Your answer must consist of exactly the lines below, starting with the line with "Where should I" and going on through the line with "Task: Open the pen/brush format tool", and nothing else.

===

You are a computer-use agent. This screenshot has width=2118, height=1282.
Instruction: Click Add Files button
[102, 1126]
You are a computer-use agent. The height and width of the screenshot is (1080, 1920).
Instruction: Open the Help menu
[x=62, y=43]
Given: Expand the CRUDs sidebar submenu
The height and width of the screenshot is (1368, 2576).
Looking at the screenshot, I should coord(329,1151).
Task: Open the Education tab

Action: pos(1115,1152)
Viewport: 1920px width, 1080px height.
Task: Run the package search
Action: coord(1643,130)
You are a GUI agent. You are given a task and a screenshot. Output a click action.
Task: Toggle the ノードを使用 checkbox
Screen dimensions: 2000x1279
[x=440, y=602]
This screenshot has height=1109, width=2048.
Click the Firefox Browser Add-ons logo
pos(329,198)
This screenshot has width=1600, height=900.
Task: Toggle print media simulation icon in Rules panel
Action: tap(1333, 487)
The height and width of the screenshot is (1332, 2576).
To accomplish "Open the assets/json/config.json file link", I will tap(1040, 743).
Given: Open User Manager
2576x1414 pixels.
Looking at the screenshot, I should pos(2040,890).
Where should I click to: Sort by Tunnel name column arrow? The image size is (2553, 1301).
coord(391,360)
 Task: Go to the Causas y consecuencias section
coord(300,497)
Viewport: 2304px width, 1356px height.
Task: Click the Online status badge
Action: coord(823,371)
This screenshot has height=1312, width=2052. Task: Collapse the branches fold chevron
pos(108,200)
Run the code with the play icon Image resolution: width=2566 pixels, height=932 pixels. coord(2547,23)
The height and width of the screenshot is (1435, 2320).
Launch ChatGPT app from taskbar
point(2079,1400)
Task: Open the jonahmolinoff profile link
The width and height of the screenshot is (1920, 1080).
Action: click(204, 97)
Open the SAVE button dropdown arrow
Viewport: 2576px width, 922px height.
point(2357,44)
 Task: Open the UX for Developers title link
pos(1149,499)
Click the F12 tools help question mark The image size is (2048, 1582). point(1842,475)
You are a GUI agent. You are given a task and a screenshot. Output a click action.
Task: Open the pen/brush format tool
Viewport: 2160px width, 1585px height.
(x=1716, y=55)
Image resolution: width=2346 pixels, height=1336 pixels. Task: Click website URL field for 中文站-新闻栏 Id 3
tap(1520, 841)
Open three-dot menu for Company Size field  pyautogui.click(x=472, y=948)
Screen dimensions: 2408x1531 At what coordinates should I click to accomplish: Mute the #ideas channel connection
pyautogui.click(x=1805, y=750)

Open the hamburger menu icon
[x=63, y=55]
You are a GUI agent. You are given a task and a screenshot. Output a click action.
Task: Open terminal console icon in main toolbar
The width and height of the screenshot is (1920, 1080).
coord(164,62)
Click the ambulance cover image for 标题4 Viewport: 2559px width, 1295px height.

===

» **Solution to this exercise**
Where should I click to: Sort by Tunnel name column arrow? The image size is (2553, 1301).
coord(391,360)
 Task: Go to the Causas y consecuencias section
coord(300,497)
Viewport: 2304px width, 1356px height.
Task: Click the Online status badge
Action: coord(823,371)
This screenshot has height=1312, width=2052. Task: Collapse the branches fold chevron
pos(108,200)
Run the code with the play icon Image resolution: width=2566 pixels, height=932 pixels. coord(2547,23)
The height and width of the screenshot is (1435, 2320).
Launch ChatGPT app from taskbar
point(2079,1400)
Task: Open the jonahmolinoff profile link
The width and height of the screenshot is (1920, 1080).
Action: click(204, 97)
Open the SAVE button dropdown arrow
Viewport: 2576px width, 922px height.
point(2357,44)
 Task: Open the UX for Developers title link
pos(1149,499)
Click the F12 tools help question mark The image size is (2048, 1582). point(1842,475)
You are a GUI agent. You are given a task and a screenshot. Output a click action.
Task: Open the pen/brush format tool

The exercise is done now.